## What you have to do
Answer these from the text on church divisions:
(a) Which verse of 1 Corinthians is cited for the statement that there must be factions so the approved may be recognized?
(b) In the quoted Luke passage, how many in one household will be divided?
(c) Which verse of 1 Corinthians does the text return to at its close?

## Text section

In the second half of 1 Corinthians, Paul makes a bold proclamation about this church, "There must, indeed, be factions among you, so that the approved among you may be recognized." (11:19) In a book filled with correction, it is a good consolation to know some in Corinth who were approved by God! That means they tolerated neither the sins happening in the church nor the doctrinal errors being espoused by some. These "approved" Christians didn't divide about which teacher was best; they divided in a way God approved of.
In fact, Jesus prophesied that the gospel would cause a similar kind of division, "Do you think that I came here to bring peace on the earth? No, I tell you, but rather division. From now on, five in one household will be divided: three against two, and two against three." (Luke 12:51-52) This means that the gospel fundamentally changes families. Some will believe, others will not, and that will cause division. Regardless, nothing, not even earthly family, is more fundamentally important than staying true to Jesus Christ. And God's people may undergo even the rejection of their closest kin as they stay faithful to Jesus Christ.
What counts as a justifiable division in the church?
While it's fresh on our memory, let's look again at 1 Corinthians 1:10, "Now I urge you, brothers and sisters, in the name of our Lord Jesus Christ, that all of you agree in what you say, that there be no divisions among you, and that you be united with the same understanding and the same conviction."

## Collected data
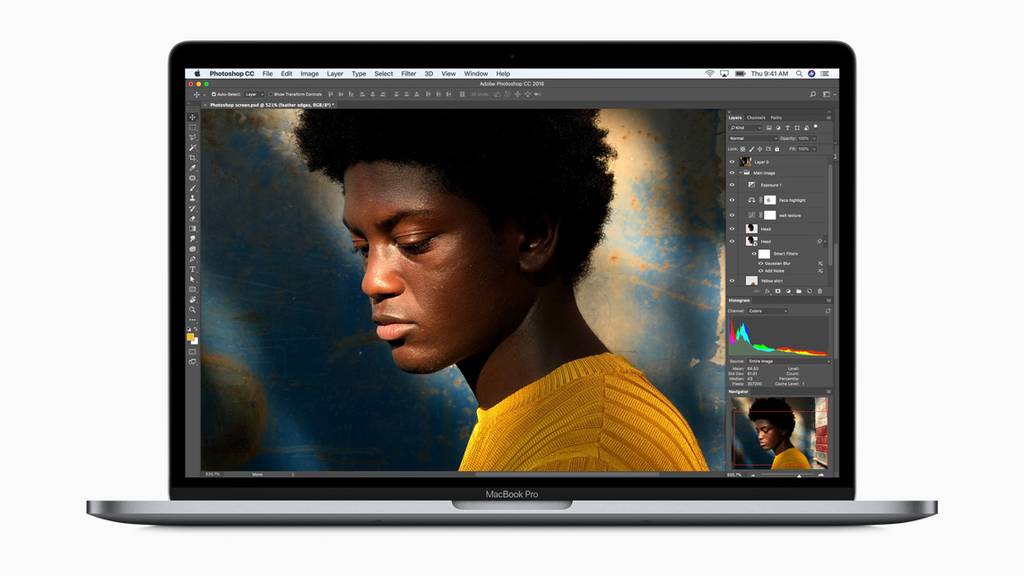Select the Brush tool

click(x=192, y=188)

## Task answer
(a) 11:19
(b) Five: three against two, and two against three
(c) 1:10